English writer (1866–1945)

Elizabeth Lydia Rosabelle, Lady Clifford ( Bonham, formerly de la Pasture; 1866 – 30 October 1945), known as Mrs Henry de la Pasture, was an English novelist, dramatist and children's writer. Her children's novel The Unlucky Family has been called a classic of its genre.

==Biography==
She was born Elizabeth Lydia Rosabelle Bonham in Naples, daughter of Edward Bonham of Bramling, Kent, a British consul.
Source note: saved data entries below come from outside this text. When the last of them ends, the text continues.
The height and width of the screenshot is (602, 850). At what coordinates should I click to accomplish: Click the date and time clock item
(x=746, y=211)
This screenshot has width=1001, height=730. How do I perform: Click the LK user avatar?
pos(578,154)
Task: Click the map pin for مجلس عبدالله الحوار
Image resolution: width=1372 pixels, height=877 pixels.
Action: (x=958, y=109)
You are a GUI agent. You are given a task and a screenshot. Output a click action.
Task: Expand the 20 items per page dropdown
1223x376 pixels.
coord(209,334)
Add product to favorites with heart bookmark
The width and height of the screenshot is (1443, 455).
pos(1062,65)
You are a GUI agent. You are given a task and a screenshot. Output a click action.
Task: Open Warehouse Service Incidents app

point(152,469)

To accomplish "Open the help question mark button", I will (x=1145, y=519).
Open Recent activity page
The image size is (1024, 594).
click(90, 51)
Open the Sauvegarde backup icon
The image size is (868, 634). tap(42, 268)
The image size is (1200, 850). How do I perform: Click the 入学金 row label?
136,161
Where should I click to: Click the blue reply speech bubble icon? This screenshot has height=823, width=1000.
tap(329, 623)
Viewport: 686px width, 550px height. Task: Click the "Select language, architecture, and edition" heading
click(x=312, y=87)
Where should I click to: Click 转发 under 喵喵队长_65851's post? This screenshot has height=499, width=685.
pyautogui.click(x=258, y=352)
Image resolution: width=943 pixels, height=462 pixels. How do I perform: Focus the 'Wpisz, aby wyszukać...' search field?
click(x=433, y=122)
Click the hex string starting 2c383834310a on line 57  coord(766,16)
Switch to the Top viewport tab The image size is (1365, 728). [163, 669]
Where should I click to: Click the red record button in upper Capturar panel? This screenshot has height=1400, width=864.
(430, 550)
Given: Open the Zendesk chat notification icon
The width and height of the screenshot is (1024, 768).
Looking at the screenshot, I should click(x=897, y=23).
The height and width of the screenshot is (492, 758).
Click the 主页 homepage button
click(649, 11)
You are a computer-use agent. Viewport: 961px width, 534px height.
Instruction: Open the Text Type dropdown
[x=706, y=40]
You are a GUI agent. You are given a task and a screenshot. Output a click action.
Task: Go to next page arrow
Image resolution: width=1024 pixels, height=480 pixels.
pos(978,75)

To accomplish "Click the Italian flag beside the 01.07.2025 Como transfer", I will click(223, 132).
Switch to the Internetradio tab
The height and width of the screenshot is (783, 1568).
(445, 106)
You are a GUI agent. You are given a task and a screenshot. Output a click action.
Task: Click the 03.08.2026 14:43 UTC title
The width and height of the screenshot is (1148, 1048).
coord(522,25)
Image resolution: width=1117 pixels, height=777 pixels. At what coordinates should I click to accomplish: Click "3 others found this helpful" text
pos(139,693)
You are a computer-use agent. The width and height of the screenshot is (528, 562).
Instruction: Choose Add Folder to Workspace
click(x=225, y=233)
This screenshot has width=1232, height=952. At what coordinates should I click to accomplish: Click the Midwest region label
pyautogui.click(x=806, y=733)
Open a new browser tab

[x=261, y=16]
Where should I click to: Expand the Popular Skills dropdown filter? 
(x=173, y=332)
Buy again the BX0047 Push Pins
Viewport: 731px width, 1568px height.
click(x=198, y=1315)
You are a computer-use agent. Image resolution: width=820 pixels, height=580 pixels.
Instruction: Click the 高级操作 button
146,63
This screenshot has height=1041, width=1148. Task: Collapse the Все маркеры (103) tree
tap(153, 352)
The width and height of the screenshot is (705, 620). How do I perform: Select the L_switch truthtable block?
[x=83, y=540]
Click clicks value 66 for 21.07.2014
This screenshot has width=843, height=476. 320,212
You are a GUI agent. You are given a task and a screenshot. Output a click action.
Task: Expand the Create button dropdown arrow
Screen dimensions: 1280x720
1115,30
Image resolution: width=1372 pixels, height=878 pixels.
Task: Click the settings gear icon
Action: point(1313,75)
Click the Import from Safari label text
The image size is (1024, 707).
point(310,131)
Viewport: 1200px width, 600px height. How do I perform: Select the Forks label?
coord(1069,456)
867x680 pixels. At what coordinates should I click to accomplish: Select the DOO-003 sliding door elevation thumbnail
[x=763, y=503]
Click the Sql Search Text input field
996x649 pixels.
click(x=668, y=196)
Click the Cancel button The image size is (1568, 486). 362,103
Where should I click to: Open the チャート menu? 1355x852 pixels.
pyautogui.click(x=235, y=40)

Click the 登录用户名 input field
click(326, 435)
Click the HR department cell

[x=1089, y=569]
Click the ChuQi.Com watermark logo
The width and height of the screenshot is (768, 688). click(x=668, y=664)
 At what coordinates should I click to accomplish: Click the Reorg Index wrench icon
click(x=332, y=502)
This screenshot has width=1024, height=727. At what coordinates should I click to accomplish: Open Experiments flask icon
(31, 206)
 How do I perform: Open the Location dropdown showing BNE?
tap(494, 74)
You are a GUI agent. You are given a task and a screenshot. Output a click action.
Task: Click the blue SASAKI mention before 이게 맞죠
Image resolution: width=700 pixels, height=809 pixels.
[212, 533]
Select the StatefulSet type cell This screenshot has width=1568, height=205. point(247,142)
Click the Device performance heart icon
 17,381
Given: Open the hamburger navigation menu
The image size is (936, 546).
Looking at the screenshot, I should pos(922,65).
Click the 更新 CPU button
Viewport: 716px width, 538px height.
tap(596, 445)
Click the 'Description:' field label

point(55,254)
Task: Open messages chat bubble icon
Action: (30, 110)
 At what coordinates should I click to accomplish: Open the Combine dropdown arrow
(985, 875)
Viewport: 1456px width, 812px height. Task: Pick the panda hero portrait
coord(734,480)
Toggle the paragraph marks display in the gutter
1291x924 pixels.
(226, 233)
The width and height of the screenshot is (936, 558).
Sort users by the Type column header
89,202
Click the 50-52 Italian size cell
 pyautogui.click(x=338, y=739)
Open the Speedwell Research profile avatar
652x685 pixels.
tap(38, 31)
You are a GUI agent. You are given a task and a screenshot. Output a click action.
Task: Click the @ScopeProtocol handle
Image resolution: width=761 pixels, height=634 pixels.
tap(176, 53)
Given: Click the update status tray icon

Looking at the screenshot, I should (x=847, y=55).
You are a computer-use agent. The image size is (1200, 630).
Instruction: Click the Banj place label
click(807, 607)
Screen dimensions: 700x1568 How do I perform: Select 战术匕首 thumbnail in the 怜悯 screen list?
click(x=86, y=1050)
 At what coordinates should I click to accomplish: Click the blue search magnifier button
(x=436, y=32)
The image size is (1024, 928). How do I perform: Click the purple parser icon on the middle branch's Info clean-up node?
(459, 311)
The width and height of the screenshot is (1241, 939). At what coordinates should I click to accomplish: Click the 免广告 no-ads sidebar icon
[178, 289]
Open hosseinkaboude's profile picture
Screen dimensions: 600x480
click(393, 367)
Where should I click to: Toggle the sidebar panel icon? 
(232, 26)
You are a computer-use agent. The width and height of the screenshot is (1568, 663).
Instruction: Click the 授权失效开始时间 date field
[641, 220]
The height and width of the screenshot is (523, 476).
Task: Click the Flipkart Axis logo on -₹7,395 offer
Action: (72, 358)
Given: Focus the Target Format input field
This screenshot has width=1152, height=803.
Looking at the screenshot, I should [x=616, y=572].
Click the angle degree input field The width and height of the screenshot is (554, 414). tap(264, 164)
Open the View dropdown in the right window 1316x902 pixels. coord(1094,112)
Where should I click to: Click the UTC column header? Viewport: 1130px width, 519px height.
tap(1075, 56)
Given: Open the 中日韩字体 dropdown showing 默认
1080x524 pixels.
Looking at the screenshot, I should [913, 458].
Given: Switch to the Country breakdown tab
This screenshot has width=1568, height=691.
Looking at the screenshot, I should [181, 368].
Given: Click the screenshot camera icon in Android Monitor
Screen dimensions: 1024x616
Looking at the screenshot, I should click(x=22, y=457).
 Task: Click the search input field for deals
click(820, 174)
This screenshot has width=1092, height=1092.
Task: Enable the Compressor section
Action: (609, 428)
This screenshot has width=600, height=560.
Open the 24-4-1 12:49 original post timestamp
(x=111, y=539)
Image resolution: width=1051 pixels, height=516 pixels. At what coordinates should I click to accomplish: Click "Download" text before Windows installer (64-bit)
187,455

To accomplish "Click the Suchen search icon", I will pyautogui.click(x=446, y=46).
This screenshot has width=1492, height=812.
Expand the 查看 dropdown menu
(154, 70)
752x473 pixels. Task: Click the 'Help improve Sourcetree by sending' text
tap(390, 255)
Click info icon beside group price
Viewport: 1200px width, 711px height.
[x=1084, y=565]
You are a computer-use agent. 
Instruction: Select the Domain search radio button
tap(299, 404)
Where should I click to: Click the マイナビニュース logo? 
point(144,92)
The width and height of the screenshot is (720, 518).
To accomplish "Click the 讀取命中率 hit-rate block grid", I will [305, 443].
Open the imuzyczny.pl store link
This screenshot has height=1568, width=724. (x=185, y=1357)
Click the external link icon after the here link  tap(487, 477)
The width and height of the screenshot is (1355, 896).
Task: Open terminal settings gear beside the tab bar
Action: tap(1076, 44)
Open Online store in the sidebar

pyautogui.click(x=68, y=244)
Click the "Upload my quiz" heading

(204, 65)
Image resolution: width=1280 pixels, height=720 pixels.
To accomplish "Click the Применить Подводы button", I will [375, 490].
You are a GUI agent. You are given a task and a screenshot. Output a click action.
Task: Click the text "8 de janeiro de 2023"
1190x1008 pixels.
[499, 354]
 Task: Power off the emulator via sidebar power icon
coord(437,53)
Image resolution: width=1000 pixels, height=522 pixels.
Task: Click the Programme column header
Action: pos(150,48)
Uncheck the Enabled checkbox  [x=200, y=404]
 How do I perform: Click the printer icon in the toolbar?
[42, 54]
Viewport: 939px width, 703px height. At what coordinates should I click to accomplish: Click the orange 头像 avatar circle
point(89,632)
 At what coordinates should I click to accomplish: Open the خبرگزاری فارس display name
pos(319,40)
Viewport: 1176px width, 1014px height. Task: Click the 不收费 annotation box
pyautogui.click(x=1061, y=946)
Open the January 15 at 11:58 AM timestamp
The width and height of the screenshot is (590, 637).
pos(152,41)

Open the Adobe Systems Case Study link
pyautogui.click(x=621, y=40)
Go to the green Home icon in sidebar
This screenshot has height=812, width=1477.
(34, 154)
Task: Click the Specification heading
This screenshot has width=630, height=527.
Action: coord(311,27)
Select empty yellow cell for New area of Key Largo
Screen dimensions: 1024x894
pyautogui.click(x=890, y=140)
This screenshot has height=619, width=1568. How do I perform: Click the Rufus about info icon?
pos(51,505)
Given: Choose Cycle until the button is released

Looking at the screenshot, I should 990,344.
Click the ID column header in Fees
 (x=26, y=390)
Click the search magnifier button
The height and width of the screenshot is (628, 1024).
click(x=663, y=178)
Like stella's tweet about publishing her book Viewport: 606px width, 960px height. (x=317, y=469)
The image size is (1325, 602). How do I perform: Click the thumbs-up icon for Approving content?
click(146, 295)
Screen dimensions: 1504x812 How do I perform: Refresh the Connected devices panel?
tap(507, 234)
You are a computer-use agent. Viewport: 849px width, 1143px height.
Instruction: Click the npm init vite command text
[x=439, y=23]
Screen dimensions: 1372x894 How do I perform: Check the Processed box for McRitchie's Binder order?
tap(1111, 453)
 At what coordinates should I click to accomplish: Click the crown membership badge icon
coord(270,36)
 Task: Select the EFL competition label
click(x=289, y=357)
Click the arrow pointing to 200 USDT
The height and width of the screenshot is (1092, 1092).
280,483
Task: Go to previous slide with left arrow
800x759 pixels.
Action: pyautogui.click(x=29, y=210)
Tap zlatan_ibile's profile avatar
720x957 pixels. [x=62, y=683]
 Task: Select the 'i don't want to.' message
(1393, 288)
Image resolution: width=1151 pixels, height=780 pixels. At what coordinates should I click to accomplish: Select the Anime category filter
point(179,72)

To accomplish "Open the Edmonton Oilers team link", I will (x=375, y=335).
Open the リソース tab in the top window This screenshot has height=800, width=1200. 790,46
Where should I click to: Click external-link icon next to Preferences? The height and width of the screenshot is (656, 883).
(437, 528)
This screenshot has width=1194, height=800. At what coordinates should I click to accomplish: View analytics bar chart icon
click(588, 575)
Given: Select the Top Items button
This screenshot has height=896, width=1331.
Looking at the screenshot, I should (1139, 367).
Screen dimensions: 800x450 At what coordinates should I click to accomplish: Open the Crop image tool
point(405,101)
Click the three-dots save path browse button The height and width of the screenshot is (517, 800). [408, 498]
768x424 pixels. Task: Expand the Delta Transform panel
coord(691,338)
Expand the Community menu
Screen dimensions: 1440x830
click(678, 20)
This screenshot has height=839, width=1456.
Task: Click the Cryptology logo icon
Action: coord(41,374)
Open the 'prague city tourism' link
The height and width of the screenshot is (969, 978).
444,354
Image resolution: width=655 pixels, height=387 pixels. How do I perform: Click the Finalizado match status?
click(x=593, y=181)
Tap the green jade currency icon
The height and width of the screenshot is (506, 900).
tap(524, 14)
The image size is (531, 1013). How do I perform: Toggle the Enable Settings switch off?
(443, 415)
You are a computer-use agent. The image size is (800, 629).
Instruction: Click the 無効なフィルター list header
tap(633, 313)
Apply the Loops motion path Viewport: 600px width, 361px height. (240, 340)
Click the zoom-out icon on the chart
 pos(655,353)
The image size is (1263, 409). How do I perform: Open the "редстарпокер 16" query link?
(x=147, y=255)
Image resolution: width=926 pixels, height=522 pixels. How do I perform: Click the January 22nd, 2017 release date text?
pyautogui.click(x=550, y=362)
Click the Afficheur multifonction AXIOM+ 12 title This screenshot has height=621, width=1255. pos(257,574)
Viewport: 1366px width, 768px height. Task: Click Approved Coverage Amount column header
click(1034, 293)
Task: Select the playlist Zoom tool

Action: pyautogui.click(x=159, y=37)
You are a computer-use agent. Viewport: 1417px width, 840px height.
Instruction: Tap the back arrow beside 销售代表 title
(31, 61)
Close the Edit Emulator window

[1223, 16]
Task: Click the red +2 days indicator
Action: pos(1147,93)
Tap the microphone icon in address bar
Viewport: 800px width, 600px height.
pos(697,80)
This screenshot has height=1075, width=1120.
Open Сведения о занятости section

A Roman Catholic, she married, in 1887, Henry Philip Ducarel de la Pasture of Llandogo Priory, Monmouthshire. The couple moved to Aldrington, near Hove, when Edmée, the elder of their two daughters was born in 1890. Edmée was known by the pseudonym E. M. Delafield (married name Edmée Dashwood) and authored the Provincial Lady series, but predeceased her mother in 1943, whom she failed to mention in her Who's Who entry. The younger daughter, Yolande (Yoé) Friedl, was a medical doctor, who died in London in 1976.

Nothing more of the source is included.